Dhaka: Bangladesh Prime Minister Sheikh Hasina has called corruption "the biggest barrier to poverty eradication", but her warnings to political colleagues have gone unheeded, media reports said.
District level officials have sent in reports that a section of the Awami League leaders are ‘grabbing` contracts through manipulation of rules and coercion of the bureaucracy, New Age newspaper said on Sunday.
Another report in the newspaper said that at a closed-door meeting of the party leaders, Syed Ashraful Islam, a minister and party spokesman, justified this saying the AL workers "must be given opportunities for doing business as a reward for their sacrifices for the party in its difficult times".
The meeting on Saturday was held at Hasina`s residence, but she was not present.
The meeting, however, suggested that the party men should show restraint, maintain discipline and abide by the laws of the land while seeking business opportunities, the newspaper quoted unnamed party officials who attended the meeting.

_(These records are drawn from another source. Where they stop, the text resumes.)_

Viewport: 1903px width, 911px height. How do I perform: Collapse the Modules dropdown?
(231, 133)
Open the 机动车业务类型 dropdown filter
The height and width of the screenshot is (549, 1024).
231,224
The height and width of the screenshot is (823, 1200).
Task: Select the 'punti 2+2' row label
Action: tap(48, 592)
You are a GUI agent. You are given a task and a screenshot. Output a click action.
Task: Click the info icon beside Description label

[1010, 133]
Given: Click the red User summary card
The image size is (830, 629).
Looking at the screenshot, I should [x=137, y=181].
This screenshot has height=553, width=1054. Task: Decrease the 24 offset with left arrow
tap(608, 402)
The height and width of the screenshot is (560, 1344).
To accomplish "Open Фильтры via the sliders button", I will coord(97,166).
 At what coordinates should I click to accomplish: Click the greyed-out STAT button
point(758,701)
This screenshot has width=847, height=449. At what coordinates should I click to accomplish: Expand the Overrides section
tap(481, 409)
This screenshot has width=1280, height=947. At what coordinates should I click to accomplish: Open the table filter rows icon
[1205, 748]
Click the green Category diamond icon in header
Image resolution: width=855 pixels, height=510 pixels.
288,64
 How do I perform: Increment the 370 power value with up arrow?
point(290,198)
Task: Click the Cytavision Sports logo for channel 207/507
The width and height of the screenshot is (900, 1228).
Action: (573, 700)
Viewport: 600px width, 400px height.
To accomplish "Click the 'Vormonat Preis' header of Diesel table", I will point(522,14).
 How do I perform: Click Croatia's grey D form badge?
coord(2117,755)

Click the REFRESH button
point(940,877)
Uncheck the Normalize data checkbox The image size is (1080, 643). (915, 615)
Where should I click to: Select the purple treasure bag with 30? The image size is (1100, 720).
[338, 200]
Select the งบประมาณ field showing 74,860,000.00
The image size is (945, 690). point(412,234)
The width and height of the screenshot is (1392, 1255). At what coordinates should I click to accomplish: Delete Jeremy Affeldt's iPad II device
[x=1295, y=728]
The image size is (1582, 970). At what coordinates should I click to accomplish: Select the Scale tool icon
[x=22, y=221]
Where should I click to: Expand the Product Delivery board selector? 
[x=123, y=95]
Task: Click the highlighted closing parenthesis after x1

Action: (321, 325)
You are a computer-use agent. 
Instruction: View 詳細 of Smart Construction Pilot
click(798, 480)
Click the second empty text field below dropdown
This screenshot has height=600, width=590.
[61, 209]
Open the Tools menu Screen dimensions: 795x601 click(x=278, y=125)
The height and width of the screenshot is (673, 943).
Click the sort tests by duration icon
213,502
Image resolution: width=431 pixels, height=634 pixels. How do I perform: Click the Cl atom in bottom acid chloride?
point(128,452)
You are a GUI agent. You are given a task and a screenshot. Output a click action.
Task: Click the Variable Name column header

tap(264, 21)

Bangladesh has been adjudged among the most corrupt nations by Transparency International, a global watchdog.
Hasina told an anti-poverty rally on Saturday that democracy was a prime weapon in the anti-poverty campaign and called upon all to guard against plots to destabilise the democratic system.
"If we cannot rid the country of corruption we will not be able to free it from hunger," she said and promised that her government would take every step necessary to fight corruption.
The rally was also to be addressed by opposition leader and former prime minister Khaleda Zia. But she backed out, media reports said.
Zia was defeated in last December`s poll and has since boycotted parliament. She does not share any platform with her arch political rival Hasina.
Forty-two of Bangladesh`s 345 lawmakers, a majority of them from the ruling alliance, have never paid any income tax, claiming they do not have taxable income, The Daily Star said Sunday.
Many others pay taxes, but do not declare all their earnings.
Quoting sources at the Election Commission and the National Board of Revenue (NBR), the report said most of these lawmakers have Tax Identification Numbers (TINs) but they do not pay any tax. A few do not even have TINs.